D.C. Circuit Rules Against FCC in Content Company VPCI Case
An FCC order that would have let participants in the commission's AT&T/DirecTV transaction proceeding review confidential programming and retransmission consent contract data is “substantively and procedurally flawed,” U.S. Court of Appeals for the D.C. Circuit Judge David Tatel said in a unanimous opinion in CBS et al. v. FCC, vacating the order. The Comcast/Time Warner Cable proceeding had been part of the case, but that portion was rendered moot by the collapse of that deal. The court loss is seen as putting the FCC in a difficult position in its review of AT&T/DirecTV, industry officials connected with the court proceeding told us. Though the opinion leaves the door open for the FCC to issue a new protective order, doing so could further delay AT&T/DirecTV, while not doing so could expose an agency decision approving the deal to court challenge, said industry officials.
“We are studying the opinion now and considering the options available to the Commission,” emailed an FCC spokesman. He declined to comment on if or when the AT&T/DirecTV 180-day transaction shot clock -- frozen at day 170 pending a decision in this case -- would restart. AT&T and DirecTV didn't comment.
The court's leaving the door open for a reconsidered rule could slow FCC review of AT&T/DirecTV, said officials connected with the FCC and court proceedings. The FCC and AT&T are seen as eager to complete the review, but a new rule process, possible future challenges to any disclosure of video programming confidential information (VPCI), and allowing commenters to review released VPCI would likely take a while, said industry officials connected with the FCC proceeding. “Merging companies are always in a hurry, but AT&T/DirecTV has already taken longer than most mergers,” said Guggenheim Partners analyst Paul Gallant. “They're eager to capitalize on cross platform opportunities.”

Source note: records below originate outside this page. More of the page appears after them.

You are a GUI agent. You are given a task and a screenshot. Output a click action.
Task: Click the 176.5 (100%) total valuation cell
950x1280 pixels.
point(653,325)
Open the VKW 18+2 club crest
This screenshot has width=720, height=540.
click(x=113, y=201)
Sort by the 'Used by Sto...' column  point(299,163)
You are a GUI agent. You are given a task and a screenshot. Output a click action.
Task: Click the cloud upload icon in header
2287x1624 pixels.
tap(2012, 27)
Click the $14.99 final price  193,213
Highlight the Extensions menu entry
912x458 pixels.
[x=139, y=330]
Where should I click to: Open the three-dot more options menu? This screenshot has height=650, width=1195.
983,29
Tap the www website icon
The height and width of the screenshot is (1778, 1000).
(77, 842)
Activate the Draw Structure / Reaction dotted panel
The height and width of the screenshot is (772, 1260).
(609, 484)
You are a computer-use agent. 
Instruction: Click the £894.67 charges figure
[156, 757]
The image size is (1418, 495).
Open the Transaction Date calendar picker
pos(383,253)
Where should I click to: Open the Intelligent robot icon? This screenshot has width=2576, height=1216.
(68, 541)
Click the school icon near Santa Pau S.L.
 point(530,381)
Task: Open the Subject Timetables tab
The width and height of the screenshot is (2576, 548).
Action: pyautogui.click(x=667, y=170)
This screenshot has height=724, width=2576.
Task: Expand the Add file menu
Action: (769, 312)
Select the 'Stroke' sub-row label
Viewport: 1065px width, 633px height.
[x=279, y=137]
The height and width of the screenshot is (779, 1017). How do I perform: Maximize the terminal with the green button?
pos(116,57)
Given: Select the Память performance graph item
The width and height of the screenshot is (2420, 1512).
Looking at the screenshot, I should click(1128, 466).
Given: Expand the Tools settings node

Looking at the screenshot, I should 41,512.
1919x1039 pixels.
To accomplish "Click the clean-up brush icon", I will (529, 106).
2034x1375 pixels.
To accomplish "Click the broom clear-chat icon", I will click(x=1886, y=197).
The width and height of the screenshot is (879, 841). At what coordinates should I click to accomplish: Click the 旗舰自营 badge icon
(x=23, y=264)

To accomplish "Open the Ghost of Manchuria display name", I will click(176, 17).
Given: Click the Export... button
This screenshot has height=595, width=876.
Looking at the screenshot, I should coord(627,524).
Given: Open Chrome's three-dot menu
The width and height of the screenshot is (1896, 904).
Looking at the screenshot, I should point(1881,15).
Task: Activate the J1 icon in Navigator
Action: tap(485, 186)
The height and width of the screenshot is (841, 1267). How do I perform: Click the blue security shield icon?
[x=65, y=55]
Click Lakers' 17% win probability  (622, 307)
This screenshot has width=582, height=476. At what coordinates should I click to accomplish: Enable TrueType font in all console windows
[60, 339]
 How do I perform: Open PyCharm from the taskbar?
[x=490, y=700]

An FCC decision to approve the deal without trying to put out a new confidentiality order could provide easy arguments to any court challenge, said an attorney who opposed Comcast/TWC. Commission arguments that the VPCI was central to the deal review could be turned against it, and the FCC wouldn't be able to argue that the court had told it such an order was unacceptable, the attorney said. The FCC resurrecting the order is not seen as likely, said an official at one of the content company petitioners in the case. The petitioners believe the FCC will let the matter go, the official said.
FCC arguments that releasing the contract data was in the public interest and helpful for informing the deal review proceeding didn't show that the release was “necessary” -- the standard required by the Trade Secrets Act and the FCC's confidential information policy, Tatel said. “Disclosure would serve the public’s interest in a thorough review process, and the benefits outweigh the harms.” The FCC “falters at the last requirement: the confidential information must be necessary to the Commission’s review process,” Tatel said. The court has “no doubt that petitioners’ VPCI, as well as commenter analysis of it, would be helpful to the Commission’s evaluation of the proposed mergers,” he said. “Nowhere does either the Bureau or the Commission make the jump from useful or relevant or central to necessary.”
Tatel focused on the Media Bureau's issuance of a reconsidered confidentiality order that would have let the contract data be released five days after the bureau ruled against objections to the VPCI's release. That recon order was issued after the content company petitioners in the case objected to every filing requesting access to VPCI, and Tatel saw it as limiting judicial review, since the information would be disclosed before the courts would have a chance to rule on the disclosure. “We share petitioners’ apprehension about a process that puts tremendous pressure on the Commission, the parties, and this court to get their ducks in a row,” Tatel said. FCC rationale for changing the rule was also too thin, he said. The agency was “in a deep hole” on this issue, Tatel said.
The D.C. Circuit takes “no position on what the Commission should do next,” the opinion said. “When it reconsiders its disclosure order, the Commission is free to clarify its current policy or to amend it." That could include clarifying that necessity no longer be the standard for when VPCI is disclosed, the opinion said. The D.C. Circuit cautioned the FCC that should it retain the five-day rule, “it must not only come forward with a 'reasoned analysis' for this dramatic break from the past, but also explain why speed is so important as to justify limiting one of the fundamental principles of administrative law -- judicial review.”
The decision is "a good case study of how bad process leads to bad outcomes," FCC Commissioner Ajit Pai said in a statement. Pai voted against the release of the contract data, and said the process leading to the order's passing was "extremely truncated." The "cursory two-page order that was vacated by the D.C. Circuit today was presented to me at 1:39 PM on November 10, 2014. I was then told that I had to cast my vote by the end of that day; otherwise, the confidential documents would be disclosed to third parties," Pai said. "Based on today’s D.C. Circuit decision, it is obvious that the Commission’s order would have benefited from more thoughtful deliberation."
Commissioner Mike O'Rielly was "relieved" at the court's decision, he said. "Although I disagree with the court’s assessment that there was an adequate explanation why disclosure is in the public interest or a good idea on balance, the Commission undeniably failed to show that disclosure of this extremely sensitive information to third parties was necessary."